Old Dads

I became a father for the first time at age 40 and for the second time at 50, so I really identified with parts of Old Dads. Bill Burr, who directed and co-wrote, plays Jack Kelly, the 51-year-old father of a 5-year-old son. He’s got a second child on the way with wife Leah (Katie Aselton). Jack runs a sports jersey manufacturing business with his two longtime best friends. Connor Brody (Bobby Cannavale) has a 5-year-old, too, along with a demanding wife, Cara (Jackie Tohn). Mike Richards (Bokeem Woodbine) is a divorcee with a much-younger girlfriend named Britney (Reign Edwards) who has just stunned him with news of her pregnancy.

These dads are from Generation X, so they find themselves interacting with a private school system that’s much different from the public ones they attended. Curriculums are excessively concerned with political correctness. The parents of their children’s peers are in their late 20s or early 30s, with a worldview that is dominated by sensitivity concerns. They struggle to find common ground with these parents and educators.

The guys also hilariously have trouble adapting to new verbiage, as when the anger-prone Jack calls the preschool principal the c-word, only to be told by a horrified parent that using the word “is like the n-word, but for women.” His response: “I’m sure it is. Except for the 400 years of slavery and continued systemic oppression.” Old Dads uses such generational humor to touch on the change in parenting – and parents themselves - over the past few decades. Whereas Jack tells his boy to “rub some dirt” on a wound, another father comes and educates him on the value of Neosporin and emotional support after a minor injury.

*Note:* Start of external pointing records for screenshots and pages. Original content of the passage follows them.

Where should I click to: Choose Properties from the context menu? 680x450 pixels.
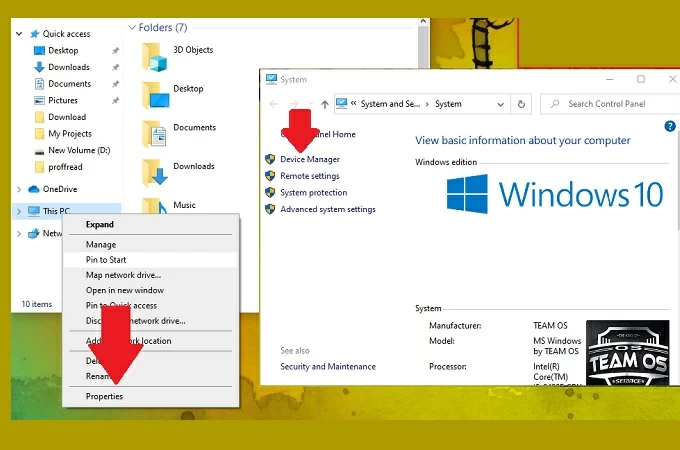click(105, 396)
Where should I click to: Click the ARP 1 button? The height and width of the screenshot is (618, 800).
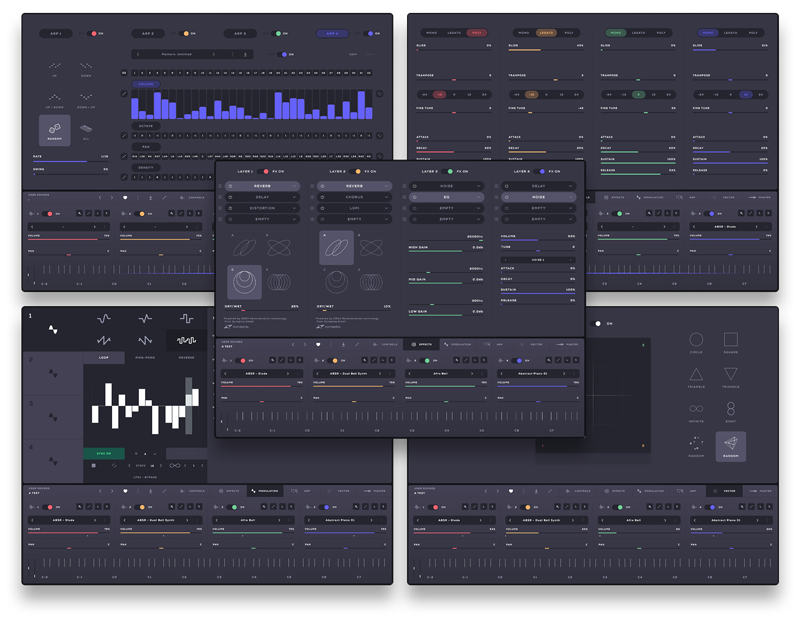point(56,33)
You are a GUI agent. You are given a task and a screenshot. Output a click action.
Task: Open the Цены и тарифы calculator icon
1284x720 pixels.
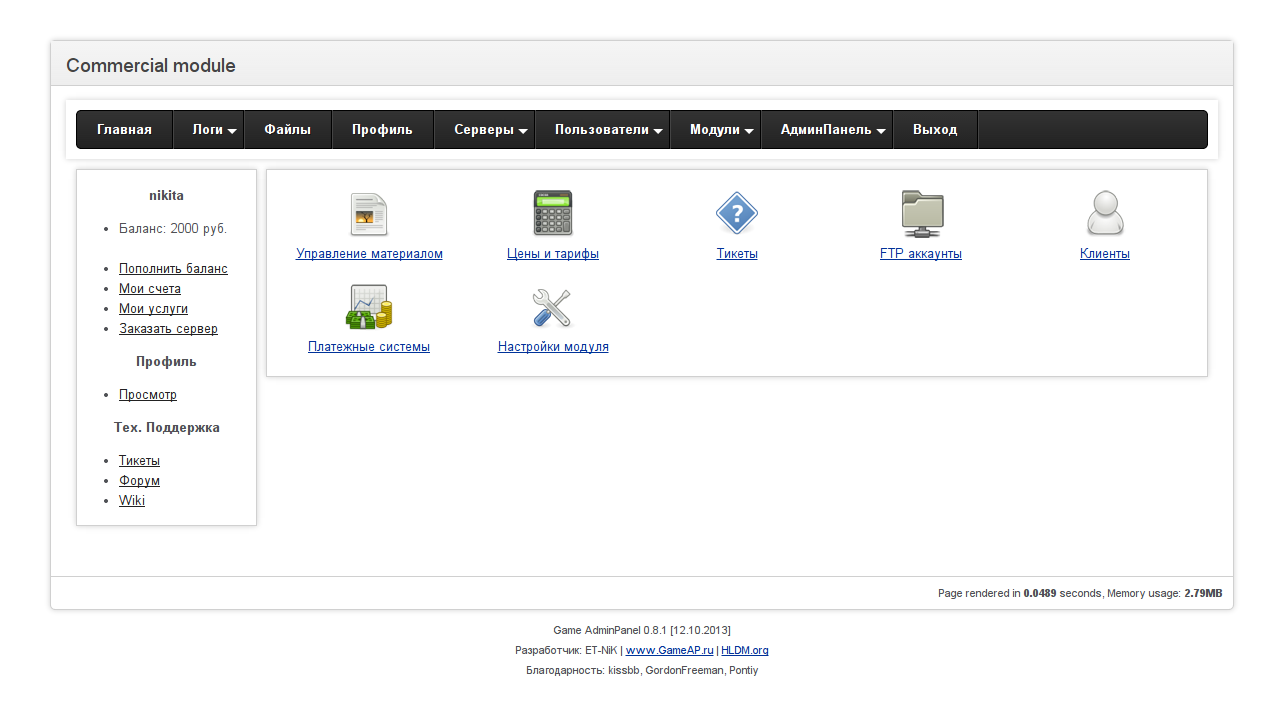552,214
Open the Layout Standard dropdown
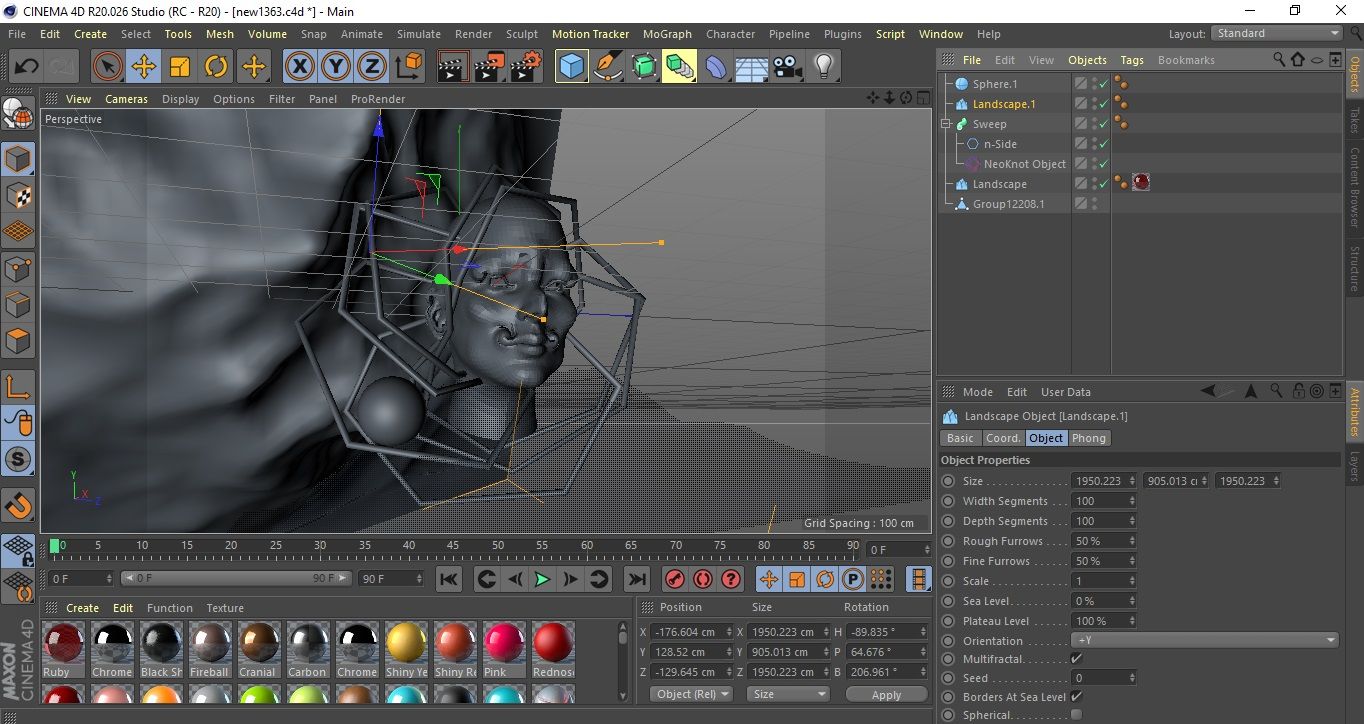The image size is (1364, 724). (x=1277, y=33)
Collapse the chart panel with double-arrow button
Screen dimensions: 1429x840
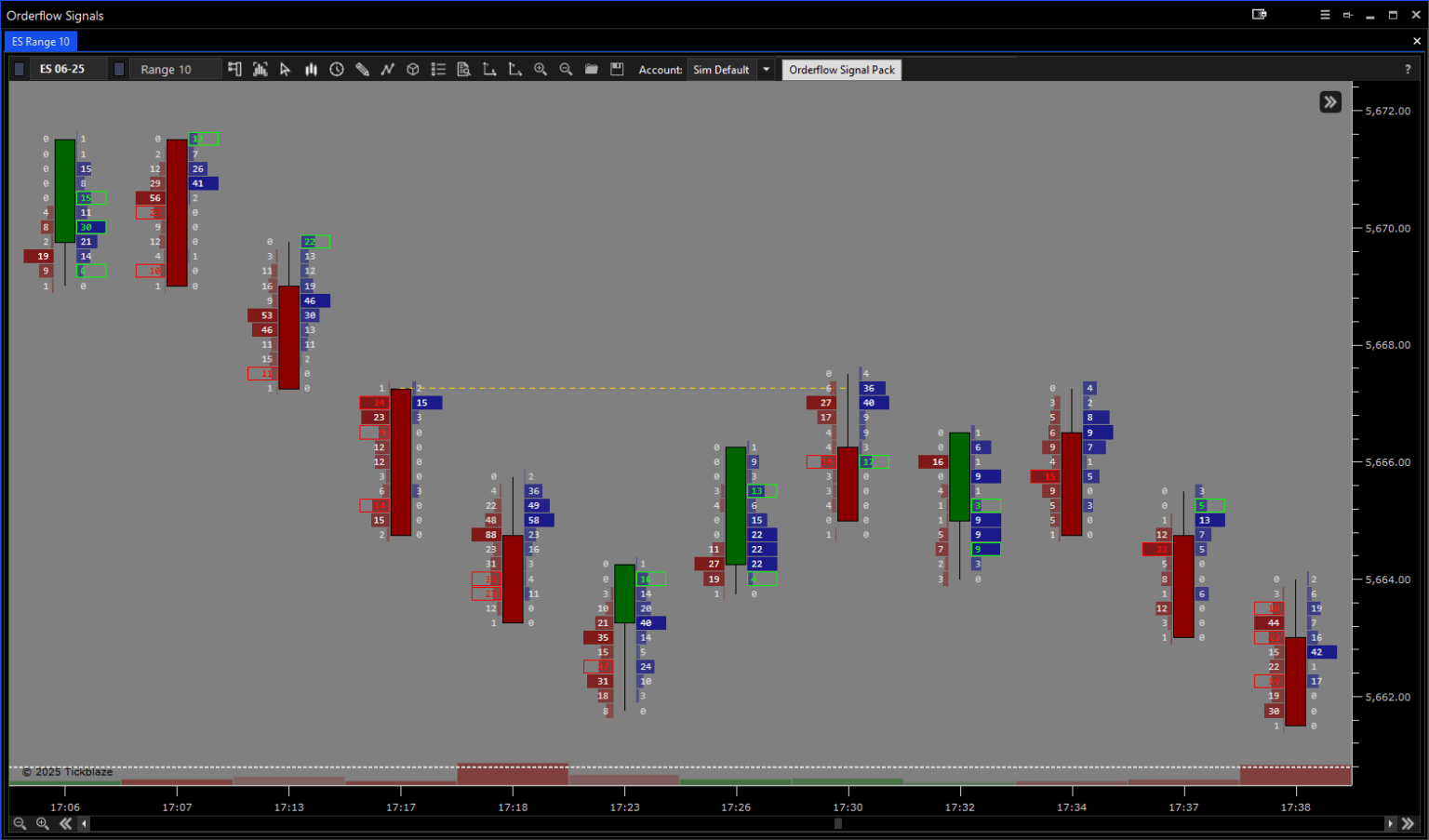pos(1329,101)
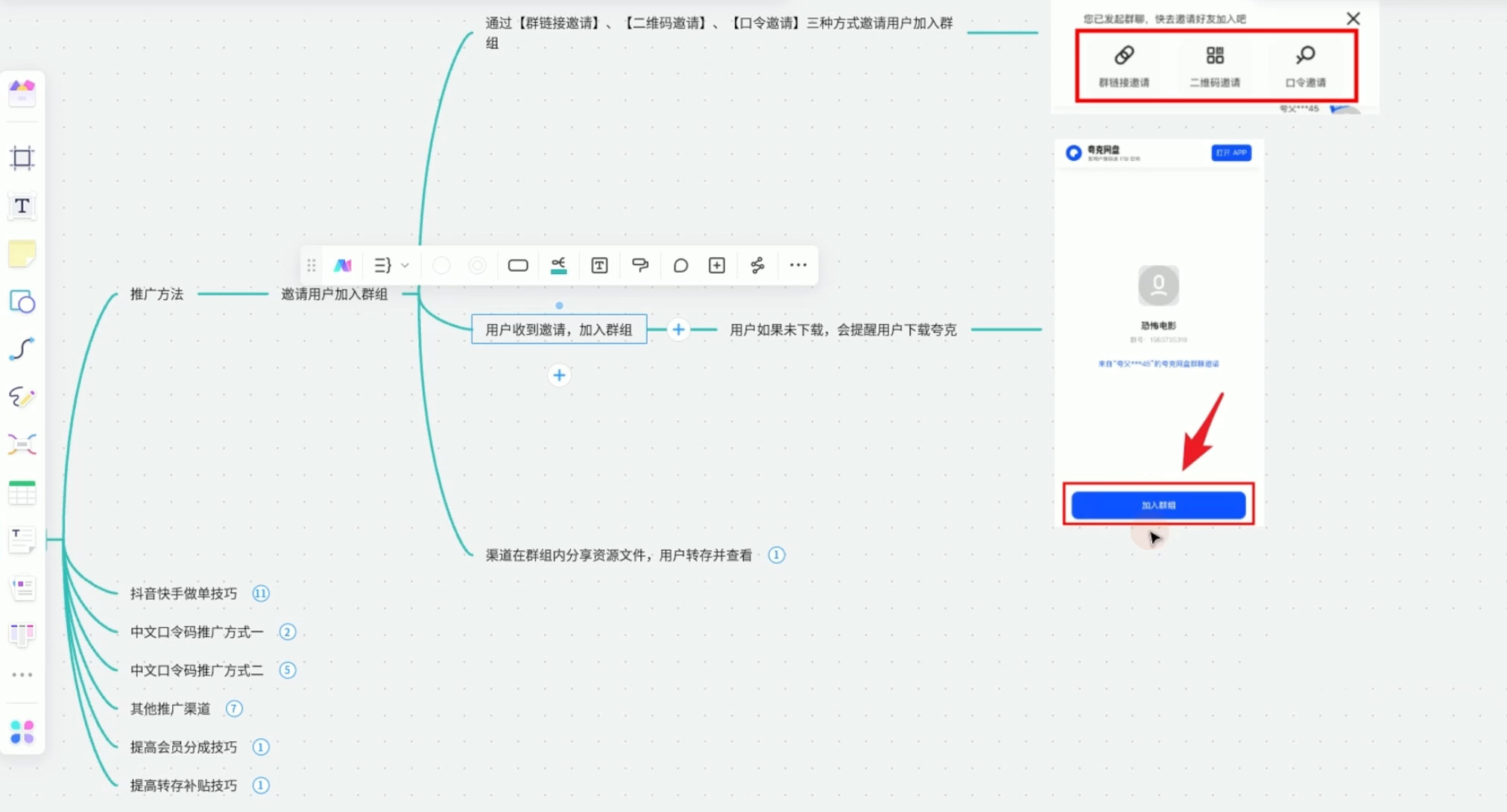The width and height of the screenshot is (1507, 812).
Task: Select the frame tool at the sidebar top
Action: [22, 157]
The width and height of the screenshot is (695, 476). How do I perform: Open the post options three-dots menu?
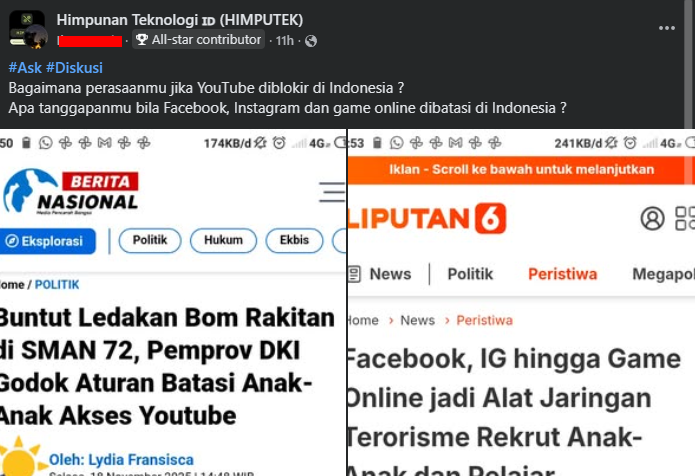coord(666,28)
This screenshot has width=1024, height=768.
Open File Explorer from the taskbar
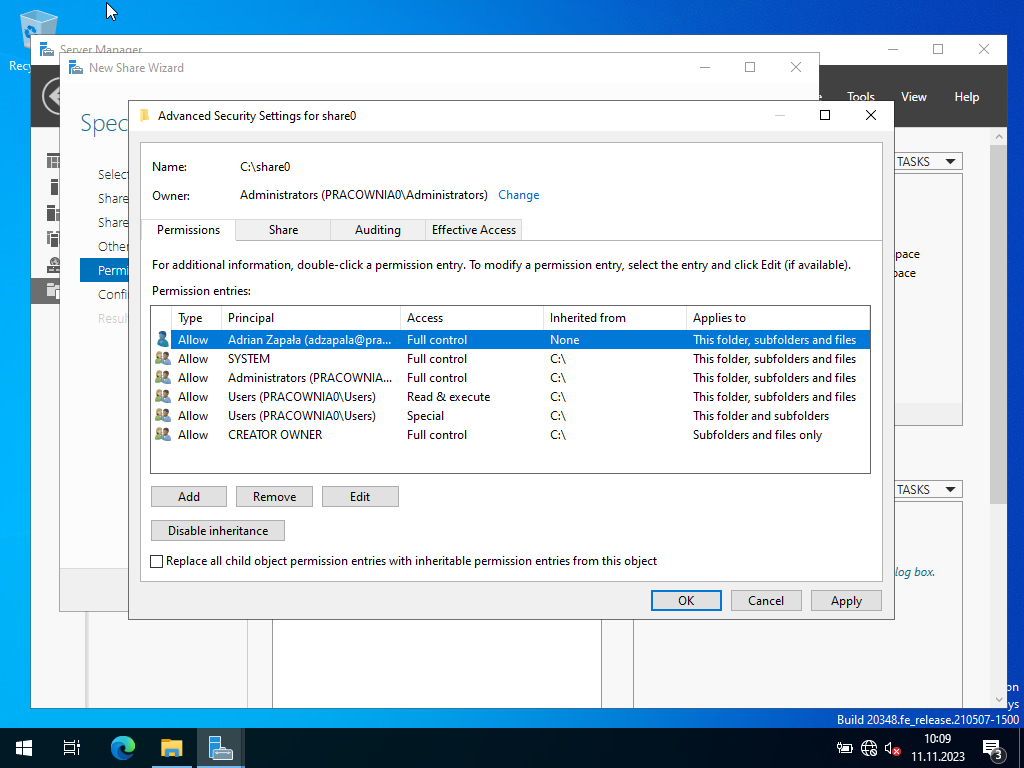point(172,748)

If you don’t laugh at this material, you’re probably the type of person the movie is making fun of. A lot of non-P.C. comedy exists here, including a bit where Jack tries to come up with a theme for the school fundraiser that doesn’t offend any of the other parents on the committee. (One woman suggests the theme should be “the United States of Gender.”) When you’re a slightly older dad or mom, the modern touchy-feely approach to child-rearing and education can be baffling at times.

If Old Dads had stayed with that idea, it would have been a brilliant comedy. Unfortunately, it goes down a bunch of side roads that take the story totally away from its basic premise. There’s a whole subplot about the guys selling their business, only to regret the outcome. Another finds them trying to track down a hermit (C. Thomas Howell) living off the grid in the desert. Mike’s fear of commitment and Jack’s anger management problem additionally suck up time better spent focusing on fatherhood.

That last part is the biggest disappointment of the film. Old Dads ends with the suggestion that Jack’s attitudes aren’t really out of sync with current thinking but rather a byproduct of his anger. It feels like a cop out. Parenting philosophies are somewhat different today than they were twenty years ago, thanks to increased awareness of racial/gender issues, shifting sociopolitical factors, and technological advances that have introduced new challenges previous generations didn’t have to deal with. Why not have old-school Jack learn to embrace those things? Or, to go an edgier route, reject them altogether? Either would be preferable to the wishy-washy finale we actually get.

A number of big laughs can be found in the picture, yet the refusal to stick with its central idea grows frustrating.


out of four

Old Dads is rated R for pervasive language, sexual material, nudity, and brief drug use. The running time is 1 hour and 44 minutes.